Il a été véritablement construit par François-César de Costentin, seigneur de Vauville par de sa femme, et frère du maréchal de Tourville. Son parc renferme aujourd'hui un Jardin botanique classé jardin remarquable en 2004.

Historique

Une grande partie de l'histoire du manoir de Vauville disparaît avec la destruction des Archives départementales durant le bombardement de Saint-Lô, lors de la Seconde Guerre mondiale. Mais quelques éléments nous sont parvenus.

Le fief de Vauville était un plein fief de haubert mouvant de la baronnie de Bricquebec.

Richard de Vauville entreprend en 1163 la construction d'une demeure seigneuriale dont il ne reste aujourd’hui qu'un donjon semblable à celui du château de Beaurepaire à Martinvast. Il fait construire également le prieuré de Saint-Hermel, situé sur une colline au nord-est de Vauville. Ce prieuré dépendait de l'abbaye de Cerisy-la-Forêt.

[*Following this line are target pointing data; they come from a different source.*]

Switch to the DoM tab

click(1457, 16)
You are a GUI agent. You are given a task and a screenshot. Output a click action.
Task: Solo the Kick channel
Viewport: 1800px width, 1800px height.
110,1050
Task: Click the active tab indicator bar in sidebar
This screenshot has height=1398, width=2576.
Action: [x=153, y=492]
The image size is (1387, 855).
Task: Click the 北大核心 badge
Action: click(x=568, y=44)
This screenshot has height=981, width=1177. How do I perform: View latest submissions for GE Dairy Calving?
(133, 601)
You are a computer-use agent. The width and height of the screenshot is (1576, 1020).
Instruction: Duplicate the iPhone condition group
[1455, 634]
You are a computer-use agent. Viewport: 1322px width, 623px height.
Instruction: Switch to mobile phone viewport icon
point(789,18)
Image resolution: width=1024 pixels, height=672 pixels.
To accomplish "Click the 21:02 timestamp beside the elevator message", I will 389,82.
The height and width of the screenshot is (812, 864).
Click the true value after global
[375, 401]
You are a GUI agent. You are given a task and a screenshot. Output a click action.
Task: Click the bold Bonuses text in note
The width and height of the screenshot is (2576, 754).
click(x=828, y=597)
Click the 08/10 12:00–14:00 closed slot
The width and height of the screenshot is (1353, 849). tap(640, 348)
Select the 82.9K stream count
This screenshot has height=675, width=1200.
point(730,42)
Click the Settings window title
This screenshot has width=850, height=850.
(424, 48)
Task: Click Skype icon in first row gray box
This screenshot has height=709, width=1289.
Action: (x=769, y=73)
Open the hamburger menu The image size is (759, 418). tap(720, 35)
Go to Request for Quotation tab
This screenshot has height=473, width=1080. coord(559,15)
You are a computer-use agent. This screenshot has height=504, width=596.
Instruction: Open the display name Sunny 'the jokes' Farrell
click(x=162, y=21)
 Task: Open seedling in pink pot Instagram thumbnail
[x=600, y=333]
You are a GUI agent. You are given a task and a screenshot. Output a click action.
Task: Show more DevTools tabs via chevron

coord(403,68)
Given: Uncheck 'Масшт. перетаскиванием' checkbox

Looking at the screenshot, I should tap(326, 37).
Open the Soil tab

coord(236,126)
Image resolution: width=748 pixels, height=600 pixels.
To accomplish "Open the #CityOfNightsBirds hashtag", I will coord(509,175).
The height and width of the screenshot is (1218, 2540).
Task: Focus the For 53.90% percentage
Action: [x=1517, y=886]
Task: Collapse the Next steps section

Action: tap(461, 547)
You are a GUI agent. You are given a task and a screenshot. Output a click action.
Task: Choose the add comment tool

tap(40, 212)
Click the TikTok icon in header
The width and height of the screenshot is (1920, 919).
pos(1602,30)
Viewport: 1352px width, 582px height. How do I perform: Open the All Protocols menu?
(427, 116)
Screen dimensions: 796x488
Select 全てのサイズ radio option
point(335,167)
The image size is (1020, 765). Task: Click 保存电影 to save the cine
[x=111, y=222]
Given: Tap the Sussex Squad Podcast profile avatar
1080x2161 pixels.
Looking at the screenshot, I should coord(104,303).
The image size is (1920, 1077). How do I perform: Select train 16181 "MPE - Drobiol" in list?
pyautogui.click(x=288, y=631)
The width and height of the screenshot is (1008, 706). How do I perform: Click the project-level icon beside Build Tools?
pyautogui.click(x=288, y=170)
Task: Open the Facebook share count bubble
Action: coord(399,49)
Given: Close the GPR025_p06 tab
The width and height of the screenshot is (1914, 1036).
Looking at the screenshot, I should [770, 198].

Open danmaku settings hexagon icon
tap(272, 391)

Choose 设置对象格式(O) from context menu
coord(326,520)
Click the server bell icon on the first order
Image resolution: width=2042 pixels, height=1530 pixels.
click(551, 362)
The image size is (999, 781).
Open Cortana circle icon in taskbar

C'est à la même époque que l'on peut situer la reconstruction de l'église de Vauville, située sur le même fief.

Sous le règne de saint Louis, la présence de la demeure est attestée : le bienheureux Thomas Hélye de Biville y mourut en 1257.

Pendant le XIV siècle, la famille de La Haye possédait la seigneurie de Vauville. Les Carbonnel en furent ensuite propriétaires. Elle fut transmise par après aux Le Sauvage. En 1663, Jeanne Le Sauvage, morte en 1703, fille et héritière de Julien Le Sauvage, seigneur de Vauville, épousa François-César de Costentin, frère ainé du maréchal de Tourville : ce fut lui qui rebâtit le logis qu'on peut encore voir aujourd’hui. Une partie de ses tours et de ses défenses existait encore dans les années 1720, mais furent peu à peu démolies.

François-César et Jeanne de Tourville eurent deux fils qui leur survécurent, seigneurs successifs : Jean-Michel de Costentin, dit le « marquis de Tourville », puis Jean-Baptiste César de Costentin, dit le « comte de Vauville ». Ce dernier vint se réfugier à Vauville, après avoir tué dans un accès de jalousie, M. Hellouin, sieur d'Anctevillle, bailli de Saint-Sauveur-Lendelin. Après s’y être caché longtemps, il obtint sa grâce en levant la « fierté de saint Romain », suivant un privilège du chapitre métropolitain de Rouen.

Le général Jean Le Marois (1776-1836), député de la Manche et aide de camp de Napoléon, fut également propriétaire de Vauville.

Sous sa forme actuelle, ce sont les mêmes propriétaires qui, depuis plus de cent ans, entretiennent et restaurent le château qui fut pillé et fortement endommagé lors de la Seconde Guerre mondiale. Les façades et toitures du château, du colombier et de l'ancien fort en bordure de mer avec sa maison de gardien, ont été inscrites le 5 mai 1972 au titre des monuments historiques.

Architecture

Les bâtiments actuels, formés de deux corps de logis bâtis à angle droit et reliés par la tour, furent érigés entre la fin du XVI siècle et le début du XVII siècle.

Construit en pierres du pays avec des murs qui, par endroits, mesurent près d'un mètre d'épaisseur, des fenêtres à meneaux et de larges cheminées, le château de Vauville, couvert d'une toiture en schiste, demeure l'un des plus beaux exemples d'architecture des maisons fortes du Nord-Cotentin.

Du caractère défensif de la construction d'origine, il ne reste plus que la tour principale, le mur d'enceinte circulaire et la douve qui entoure la château.

Le colombier, construit en 1732 à l'extérieur du mur d'enceinte, est caractéristique des bâtiments d'accompagnement de l'édifice principal. Il contient plus de mille cases (ou boulins).

En 1837, Polydore Le Marois, le fils du général Jean Le Marois, détruisit la porterie où mourut le bienheureux Thomas Hélye, aumônier de Saint-Louis, dont le tombeau se trouve dans l'église paroissiale Biville. Les communs qui conféraient au château son allure féodale furent détruits à la même époque.